Daniel Frank demeure fidèle à la représentation de l’être humain. Ses personnages surdimensionnés semblent nous interroger d’un regard insistant, et finissent par nous paraître familiers. Posés en équilibre instable sur un fond blanc, ils évoluent dans les limbes d’un monde aseptisé où seule la chair peut s’exprimer. En effet, depuis que l’artiste assimile la peinture à un acte d’amour, son oeuvre procède d’une certaine sensualité : dans un mouvement de désir, l’oeil explore le corps humain jusque dans ses moindres détails, pour ensuite mieux permettre à la main de transcrire cette vision de proximité. Les aportraits qui résultent de cette expérience intime sont traités de manière fortement colorée et contrastent d’autant plus avec l’espace monochrome qui les entoure. On en garde une impression de collage, un souvenir de silhouette qui laisse la même empreinte visuelle que les effigies des icônes byzantines. Pas de mise en scène, de flatterie ou d’artifice : représentés le plus souvent de manière frontale, les personnages de Daniel Frank sont simplement en train de poser, ce qui entraîne une réflexion sur la peinture. Isolés de leur environnement quotidien et suspendus dans un univers atemporel, ils sont condamnés à parler d’eux-mêmes et à signifier quelque chose – si bien qu’ils deviennent des icônes du XXIe siècle.

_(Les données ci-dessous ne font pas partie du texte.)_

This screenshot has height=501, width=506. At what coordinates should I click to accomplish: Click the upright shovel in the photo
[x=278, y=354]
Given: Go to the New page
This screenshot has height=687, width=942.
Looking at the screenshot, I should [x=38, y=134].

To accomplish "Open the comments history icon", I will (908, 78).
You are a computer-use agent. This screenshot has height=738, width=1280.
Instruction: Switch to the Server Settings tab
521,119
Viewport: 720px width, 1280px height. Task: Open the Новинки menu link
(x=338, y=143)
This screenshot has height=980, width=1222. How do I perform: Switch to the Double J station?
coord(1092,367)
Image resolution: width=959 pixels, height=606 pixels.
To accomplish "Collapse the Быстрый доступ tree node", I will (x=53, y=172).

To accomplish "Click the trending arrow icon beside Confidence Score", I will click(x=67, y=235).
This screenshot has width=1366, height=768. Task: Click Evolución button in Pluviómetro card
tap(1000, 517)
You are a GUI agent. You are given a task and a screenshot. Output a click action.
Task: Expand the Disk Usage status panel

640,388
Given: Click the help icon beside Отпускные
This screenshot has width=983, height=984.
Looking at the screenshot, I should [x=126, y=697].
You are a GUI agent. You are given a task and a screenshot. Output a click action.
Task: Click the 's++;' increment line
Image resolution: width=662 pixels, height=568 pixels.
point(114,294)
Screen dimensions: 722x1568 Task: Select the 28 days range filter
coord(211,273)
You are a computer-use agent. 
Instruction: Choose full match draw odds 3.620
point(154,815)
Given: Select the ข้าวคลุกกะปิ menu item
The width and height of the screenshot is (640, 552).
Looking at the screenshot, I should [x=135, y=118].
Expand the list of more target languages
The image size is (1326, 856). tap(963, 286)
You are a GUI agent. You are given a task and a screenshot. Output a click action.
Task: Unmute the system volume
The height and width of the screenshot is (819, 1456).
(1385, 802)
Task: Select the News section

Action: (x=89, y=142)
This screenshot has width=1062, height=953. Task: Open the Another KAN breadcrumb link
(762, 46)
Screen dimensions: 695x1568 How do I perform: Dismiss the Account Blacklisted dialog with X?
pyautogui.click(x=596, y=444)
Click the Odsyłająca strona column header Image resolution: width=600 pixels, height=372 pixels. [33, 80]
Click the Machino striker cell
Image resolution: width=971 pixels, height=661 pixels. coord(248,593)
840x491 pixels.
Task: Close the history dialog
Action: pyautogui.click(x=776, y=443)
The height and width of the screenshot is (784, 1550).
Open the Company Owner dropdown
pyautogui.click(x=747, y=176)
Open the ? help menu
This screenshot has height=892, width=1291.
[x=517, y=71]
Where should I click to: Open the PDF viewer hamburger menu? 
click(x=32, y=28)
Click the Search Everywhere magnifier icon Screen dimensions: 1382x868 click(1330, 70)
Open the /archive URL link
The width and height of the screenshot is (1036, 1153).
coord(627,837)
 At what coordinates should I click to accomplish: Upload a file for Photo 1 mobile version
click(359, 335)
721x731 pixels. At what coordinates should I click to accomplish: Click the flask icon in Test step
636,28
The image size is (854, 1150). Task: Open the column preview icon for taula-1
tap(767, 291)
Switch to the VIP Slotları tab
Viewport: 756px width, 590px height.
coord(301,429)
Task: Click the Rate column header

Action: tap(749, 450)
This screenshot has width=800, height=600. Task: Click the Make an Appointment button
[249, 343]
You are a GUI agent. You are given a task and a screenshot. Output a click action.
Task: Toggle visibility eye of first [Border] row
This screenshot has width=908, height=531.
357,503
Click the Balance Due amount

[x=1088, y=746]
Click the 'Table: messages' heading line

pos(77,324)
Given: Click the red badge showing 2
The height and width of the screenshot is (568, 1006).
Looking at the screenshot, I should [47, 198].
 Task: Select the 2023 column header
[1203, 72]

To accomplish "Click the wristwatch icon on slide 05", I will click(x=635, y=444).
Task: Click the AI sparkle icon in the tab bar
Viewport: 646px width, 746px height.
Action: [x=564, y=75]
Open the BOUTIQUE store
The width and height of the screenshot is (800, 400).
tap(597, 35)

“La peinture n’est pas une image. Elle est grande et pèse lourd. Sa présence est celle d’un être vivant qu’on sent respirer” – Daniel Frank

L’artiste s’intéresse récemment au portrait de couples. La réflexion porte sur l’ambivalence d’une union entre deux personnes : réunis dans une pose où leurs corps sont en contact permanent, la femme et l’homme forment un ensemble indissociable. Figés dans l’instant d’affection que le pinceau de l’artiste a su capter, ils demeurent pourtant éternellement livrés à la solitude d’un monde en apesanteur, et n’ont plus que le spectateur à qui s’adresser. À nous de résoudre l’énigme d’une situation à la fois fertile et contraignante.

Daniel Frank adopte la technique de la peinture à l’huile sur toile. La franchise des poses et le traitement de ses nus se situent dans la lignée de Lucian Freud, et son style réaliste s’apparente avec celui du peintre américain Eric Fischl. Sans dessin sous-jacent ni construction préalable, l’artiste applique directement la couleur sur la toile préparée. S’il commence par les yeux, pour ensuite ébaucher un visage encore incertain, il finira bientôt par dresser une image d’une impressionnante monumentalité et d’une force presque sculpturale.